Given information:
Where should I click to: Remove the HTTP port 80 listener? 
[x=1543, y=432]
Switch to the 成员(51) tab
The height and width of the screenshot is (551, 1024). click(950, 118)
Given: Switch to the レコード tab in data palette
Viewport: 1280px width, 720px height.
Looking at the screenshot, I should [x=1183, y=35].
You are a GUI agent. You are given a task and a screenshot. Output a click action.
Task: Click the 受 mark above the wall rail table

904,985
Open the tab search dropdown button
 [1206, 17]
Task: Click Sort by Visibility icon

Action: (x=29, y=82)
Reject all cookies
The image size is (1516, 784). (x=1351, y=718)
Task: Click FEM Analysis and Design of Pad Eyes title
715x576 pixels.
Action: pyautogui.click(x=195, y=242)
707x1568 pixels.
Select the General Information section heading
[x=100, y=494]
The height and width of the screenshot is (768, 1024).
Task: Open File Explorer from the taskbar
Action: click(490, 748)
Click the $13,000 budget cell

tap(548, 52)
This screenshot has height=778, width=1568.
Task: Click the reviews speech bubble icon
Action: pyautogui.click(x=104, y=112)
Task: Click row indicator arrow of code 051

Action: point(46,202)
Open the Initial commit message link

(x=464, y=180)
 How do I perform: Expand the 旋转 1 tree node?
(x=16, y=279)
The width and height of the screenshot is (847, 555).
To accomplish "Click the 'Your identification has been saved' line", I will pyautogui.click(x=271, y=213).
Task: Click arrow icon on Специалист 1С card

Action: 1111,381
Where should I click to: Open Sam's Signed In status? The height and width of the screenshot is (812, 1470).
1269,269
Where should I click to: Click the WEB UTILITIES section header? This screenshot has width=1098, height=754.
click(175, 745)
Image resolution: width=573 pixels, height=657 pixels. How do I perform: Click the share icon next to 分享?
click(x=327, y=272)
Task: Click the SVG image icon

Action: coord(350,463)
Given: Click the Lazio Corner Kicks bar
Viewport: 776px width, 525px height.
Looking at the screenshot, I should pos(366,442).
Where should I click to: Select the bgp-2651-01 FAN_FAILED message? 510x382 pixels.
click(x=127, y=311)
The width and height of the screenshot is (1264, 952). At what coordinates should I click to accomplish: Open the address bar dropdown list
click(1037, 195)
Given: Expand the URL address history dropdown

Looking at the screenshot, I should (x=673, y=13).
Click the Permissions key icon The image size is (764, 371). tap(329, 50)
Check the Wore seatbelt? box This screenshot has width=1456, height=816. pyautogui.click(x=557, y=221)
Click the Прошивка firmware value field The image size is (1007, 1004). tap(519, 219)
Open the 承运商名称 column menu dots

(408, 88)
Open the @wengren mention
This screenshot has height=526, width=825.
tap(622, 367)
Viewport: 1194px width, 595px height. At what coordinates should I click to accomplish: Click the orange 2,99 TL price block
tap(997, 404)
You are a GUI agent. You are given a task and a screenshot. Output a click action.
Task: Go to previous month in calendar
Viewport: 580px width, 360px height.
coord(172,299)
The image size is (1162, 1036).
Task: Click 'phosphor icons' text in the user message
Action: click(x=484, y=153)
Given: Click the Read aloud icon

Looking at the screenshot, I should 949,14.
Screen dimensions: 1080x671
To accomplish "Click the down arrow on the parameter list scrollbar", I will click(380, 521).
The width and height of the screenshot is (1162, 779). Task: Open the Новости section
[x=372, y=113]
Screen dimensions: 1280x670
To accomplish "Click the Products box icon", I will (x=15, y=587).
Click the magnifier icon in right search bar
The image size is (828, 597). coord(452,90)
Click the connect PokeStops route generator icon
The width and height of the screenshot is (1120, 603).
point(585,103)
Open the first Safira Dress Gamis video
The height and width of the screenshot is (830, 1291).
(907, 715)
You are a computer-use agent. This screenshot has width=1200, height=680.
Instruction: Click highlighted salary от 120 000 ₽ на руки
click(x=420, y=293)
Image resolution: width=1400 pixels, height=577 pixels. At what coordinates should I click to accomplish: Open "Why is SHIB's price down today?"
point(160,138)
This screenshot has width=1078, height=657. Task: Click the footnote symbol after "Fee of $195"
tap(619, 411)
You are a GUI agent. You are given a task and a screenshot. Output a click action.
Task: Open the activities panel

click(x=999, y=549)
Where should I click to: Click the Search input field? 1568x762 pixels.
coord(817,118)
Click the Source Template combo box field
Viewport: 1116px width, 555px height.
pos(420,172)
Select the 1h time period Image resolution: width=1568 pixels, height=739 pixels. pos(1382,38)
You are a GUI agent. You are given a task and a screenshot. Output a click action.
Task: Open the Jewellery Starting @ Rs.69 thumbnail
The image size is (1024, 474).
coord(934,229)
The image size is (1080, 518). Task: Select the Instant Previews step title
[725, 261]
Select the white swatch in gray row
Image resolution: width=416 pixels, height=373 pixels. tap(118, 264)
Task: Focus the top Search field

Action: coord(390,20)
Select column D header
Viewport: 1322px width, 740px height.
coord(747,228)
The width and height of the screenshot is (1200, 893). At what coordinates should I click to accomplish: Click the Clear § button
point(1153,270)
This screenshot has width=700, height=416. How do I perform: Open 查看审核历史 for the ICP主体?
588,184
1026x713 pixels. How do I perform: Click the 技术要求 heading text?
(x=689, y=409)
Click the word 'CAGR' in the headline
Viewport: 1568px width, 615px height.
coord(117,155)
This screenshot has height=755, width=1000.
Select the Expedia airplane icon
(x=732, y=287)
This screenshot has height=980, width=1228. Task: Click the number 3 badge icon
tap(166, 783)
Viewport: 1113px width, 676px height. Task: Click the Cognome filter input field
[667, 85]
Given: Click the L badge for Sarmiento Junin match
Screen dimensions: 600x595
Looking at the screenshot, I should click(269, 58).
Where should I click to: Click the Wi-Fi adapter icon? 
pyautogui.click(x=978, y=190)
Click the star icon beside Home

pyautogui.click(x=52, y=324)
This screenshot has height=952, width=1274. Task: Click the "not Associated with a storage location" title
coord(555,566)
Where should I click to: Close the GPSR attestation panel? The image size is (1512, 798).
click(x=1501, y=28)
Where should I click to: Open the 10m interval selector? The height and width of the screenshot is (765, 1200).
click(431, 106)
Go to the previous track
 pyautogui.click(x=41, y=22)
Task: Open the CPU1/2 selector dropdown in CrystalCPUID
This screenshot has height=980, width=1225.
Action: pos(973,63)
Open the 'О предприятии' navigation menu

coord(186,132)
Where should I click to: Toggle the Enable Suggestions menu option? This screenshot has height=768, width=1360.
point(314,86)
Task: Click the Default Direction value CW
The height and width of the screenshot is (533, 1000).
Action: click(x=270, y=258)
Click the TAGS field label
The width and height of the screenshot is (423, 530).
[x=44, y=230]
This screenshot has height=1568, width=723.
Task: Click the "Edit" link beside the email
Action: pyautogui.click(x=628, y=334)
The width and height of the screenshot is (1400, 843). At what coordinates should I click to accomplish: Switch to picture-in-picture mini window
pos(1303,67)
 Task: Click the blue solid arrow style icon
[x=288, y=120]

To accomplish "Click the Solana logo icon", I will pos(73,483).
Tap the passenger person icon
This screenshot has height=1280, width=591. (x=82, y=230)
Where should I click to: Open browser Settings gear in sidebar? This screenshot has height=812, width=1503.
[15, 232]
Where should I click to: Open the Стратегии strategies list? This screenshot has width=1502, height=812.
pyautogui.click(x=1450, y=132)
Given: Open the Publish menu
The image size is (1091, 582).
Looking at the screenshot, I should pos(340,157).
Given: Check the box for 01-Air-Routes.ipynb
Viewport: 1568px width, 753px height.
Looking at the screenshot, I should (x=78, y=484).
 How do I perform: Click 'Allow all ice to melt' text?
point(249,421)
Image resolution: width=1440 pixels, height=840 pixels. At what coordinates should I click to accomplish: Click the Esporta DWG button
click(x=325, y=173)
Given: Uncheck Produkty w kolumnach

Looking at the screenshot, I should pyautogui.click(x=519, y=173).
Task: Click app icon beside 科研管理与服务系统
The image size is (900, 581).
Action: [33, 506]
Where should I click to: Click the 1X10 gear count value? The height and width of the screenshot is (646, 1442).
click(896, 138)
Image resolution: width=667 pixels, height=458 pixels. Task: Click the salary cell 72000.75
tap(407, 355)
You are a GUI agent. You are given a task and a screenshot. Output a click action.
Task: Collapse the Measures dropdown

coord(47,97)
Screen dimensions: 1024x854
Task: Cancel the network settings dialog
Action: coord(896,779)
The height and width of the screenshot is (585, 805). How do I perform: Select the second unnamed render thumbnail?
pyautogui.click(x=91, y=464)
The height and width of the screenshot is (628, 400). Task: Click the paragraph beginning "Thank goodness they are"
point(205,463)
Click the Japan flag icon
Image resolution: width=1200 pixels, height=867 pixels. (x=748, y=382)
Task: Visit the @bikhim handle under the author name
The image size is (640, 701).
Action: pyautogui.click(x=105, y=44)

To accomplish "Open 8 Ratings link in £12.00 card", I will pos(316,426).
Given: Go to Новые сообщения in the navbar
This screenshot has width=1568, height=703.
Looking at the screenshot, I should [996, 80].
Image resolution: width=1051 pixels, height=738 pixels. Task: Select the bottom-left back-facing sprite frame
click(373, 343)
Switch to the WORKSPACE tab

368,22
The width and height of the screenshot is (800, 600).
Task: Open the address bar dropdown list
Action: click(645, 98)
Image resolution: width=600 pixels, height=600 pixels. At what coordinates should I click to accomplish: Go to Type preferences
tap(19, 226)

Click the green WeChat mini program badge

Task goal: From the records above, copy out the line with "This screenshot has height=980, width=1228.", the line with "Task: Click the Default Direction value CW", and every line between them, word for word.

Exercise result:
This screenshot has height=980, width=1228. Task: Click the number 3 badge icon
tap(166, 783)
Viewport: 1113px width, 676px height. Task: Click the Cognome filter input field
[667, 85]
Given: Click the L badge for Sarmiento Junin match
Screen dimensions: 600x595
Looking at the screenshot, I should click(269, 58).
Where should I click to: Click the Wi-Fi adapter icon? 
pyautogui.click(x=978, y=190)
Click the star icon beside Home

pyautogui.click(x=52, y=324)
This screenshot has height=952, width=1274. Task: Click the "not Associated with a storage location" title
coord(555,566)
Where should I click to: Close the GPSR attestation panel? The image size is (1512, 798).
click(x=1501, y=28)
Where should I click to: Open the 10m interval selector? The height and width of the screenshot is (765, 1200).
click(431, 106)
Go to the previous track
 pyautogui.click(x=41, y=22)
Task: Open the CPU1/2 selector dropdown in CrystalCPUID
This screenshot has height=980, width=1225.
Action: pos(973,63)
Open the 'О предприятии' navigation menu

coord(186,132)
Where should I click to: Toggle the Enable Suggestions menu option? This screenshot has height=768, width=1360.
point(314,86)
Task: Click the Default Direction value CW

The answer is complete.